We report a simple, consistent, and economical wet-chemical method for synthesizing a series of Fe-Ni nanocomposites by varying Fe and Ni fractions. Further, graphite wrapped Fe-Ni alloy nanoparticles in core-shell geometries are prepared by calcination of nanocomposites at 900°C under N₂ gas. XRD studies reveal body-centered and face-centered (bcc/fcc) cubic Fe-Ni alloy core particles and hexagonal graphitic shell formation. More interestingly, a structural transition from bcc to fcc phase is also investigated with varying Ni concentration. The microstructural studies demonstrate ~10 nm graphitic shells together with a nearly spherical ~40 nm diameter Fe-Ni metallic core. These magnetic alloys showed the variation in magnetization and coercive fields with alloy compositions. The Fe-Ni core-shell material with the maximum magnetization is used for fabricating rubber-based composites by varying filler loading in the range 60–80 wt%. The utility of Fe-Ni/C alloy and rubber composite is categorized in terms of electromagnetic impedance matching for the entire X-band (8.2–12.4 GHz) frequency range based on the filler concentration and absorber thickness for microwave absorption applications. These core-shell alloy systems may show potential for stealth of strategic targets because of their very low density (~1.1 g/cc) and lesser thickness than conventional absorbers.

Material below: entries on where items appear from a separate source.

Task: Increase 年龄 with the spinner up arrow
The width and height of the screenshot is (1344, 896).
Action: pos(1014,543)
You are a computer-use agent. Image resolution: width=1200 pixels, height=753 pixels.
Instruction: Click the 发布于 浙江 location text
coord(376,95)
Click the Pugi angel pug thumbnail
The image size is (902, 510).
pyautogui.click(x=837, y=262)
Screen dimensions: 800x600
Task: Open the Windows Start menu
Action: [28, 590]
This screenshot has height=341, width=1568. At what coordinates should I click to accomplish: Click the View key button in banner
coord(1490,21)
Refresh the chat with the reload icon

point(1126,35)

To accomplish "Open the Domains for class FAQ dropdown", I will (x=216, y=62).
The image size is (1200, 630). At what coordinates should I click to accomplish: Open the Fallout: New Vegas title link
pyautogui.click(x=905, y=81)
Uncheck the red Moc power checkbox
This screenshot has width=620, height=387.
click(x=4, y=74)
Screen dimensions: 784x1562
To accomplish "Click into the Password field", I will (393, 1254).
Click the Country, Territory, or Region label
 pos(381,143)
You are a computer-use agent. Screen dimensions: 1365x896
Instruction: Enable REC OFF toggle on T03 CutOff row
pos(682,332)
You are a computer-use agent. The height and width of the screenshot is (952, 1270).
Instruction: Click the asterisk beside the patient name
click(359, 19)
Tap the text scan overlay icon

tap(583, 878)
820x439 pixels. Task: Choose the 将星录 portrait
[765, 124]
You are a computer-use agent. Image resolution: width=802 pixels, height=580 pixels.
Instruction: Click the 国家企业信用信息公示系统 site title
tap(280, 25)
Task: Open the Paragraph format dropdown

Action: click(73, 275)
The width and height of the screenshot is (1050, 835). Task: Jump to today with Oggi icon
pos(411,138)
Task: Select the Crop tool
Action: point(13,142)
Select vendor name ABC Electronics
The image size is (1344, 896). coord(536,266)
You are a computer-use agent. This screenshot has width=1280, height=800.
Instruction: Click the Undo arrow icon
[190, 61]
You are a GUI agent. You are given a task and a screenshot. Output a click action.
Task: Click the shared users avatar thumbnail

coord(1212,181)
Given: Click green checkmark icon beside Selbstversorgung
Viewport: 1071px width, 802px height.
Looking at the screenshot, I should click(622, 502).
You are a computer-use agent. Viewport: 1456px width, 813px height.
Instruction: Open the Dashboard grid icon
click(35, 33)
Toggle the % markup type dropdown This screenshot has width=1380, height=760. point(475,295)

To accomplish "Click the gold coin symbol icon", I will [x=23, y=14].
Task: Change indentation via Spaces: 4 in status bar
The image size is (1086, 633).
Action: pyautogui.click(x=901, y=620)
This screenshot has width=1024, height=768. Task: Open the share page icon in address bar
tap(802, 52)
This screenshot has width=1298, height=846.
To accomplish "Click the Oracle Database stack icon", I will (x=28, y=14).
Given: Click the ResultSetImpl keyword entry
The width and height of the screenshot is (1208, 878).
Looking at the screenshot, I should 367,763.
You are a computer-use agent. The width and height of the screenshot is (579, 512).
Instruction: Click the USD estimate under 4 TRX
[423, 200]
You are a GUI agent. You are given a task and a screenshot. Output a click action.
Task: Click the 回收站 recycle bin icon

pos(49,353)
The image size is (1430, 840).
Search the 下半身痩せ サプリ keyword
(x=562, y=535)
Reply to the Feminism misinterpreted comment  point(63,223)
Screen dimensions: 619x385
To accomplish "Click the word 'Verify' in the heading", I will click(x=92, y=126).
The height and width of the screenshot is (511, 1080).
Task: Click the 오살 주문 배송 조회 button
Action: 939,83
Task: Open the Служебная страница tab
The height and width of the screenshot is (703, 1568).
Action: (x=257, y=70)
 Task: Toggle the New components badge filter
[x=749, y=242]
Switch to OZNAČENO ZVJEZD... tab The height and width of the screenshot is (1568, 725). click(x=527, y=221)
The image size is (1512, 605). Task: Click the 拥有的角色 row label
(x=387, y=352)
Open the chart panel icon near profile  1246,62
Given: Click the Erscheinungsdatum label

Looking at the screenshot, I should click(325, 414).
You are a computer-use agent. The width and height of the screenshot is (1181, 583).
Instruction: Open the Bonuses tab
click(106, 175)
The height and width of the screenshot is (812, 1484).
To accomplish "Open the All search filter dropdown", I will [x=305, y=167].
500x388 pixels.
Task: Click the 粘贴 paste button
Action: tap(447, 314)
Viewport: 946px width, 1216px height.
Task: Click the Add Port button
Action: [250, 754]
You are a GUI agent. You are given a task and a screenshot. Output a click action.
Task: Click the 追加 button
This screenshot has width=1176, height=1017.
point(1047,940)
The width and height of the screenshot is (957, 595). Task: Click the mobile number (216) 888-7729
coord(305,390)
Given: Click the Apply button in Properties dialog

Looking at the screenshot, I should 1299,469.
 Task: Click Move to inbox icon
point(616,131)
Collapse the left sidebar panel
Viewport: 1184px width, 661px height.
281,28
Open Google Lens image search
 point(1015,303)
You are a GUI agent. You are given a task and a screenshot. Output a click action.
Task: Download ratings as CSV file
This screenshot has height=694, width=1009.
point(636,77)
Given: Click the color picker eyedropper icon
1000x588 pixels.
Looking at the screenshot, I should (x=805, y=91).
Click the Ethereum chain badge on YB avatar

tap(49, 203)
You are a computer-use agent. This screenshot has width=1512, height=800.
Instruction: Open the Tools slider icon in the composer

我们报告了一种简单，一致且经济的湿化学方法，可通过改变Fe和Ni含量来合成一系列Fe-Ni纳米复合材料。此外，通过在900°C下在N ₂下煅烧纳米复合材料，制备了核-壳几何形状的石墨包裹的Fe-Ni合金纳米颗粒气体。XRD研究表明，体心和面心（bcc / fcc）立方铁镍合金芯颗粒和六角形石墨壳形成。更有趣的是，还研究了Ni浓度变化时从bcc相到fcc相的结构转变。微观结构研究表明，约10 nm的石墨壳以及直径约40 nm的近似球形的Fe-Ni金属核。这些磁性合金显示出合金成分的磁化和矫顽场的变化。具有最大磁化强度的Fe-Ni核-壳材料可通过在60-80 wt％的范围内改变填料含量来制造橡胶基复合材料。Fe-Ni / C合金和橡胶复合材料的用途按整个X波段的电磁阻抗匹配进行分类（8.2–12。4 GHz）频率范围基于填充剂浓度和微波吸收应用中的吸收体厚度。这些核-壳合金系统由于其非常低的密度（〜1.1 g / cc）和比常规吸收器更薄的厚度，因此可能显示出潜在的战略目标。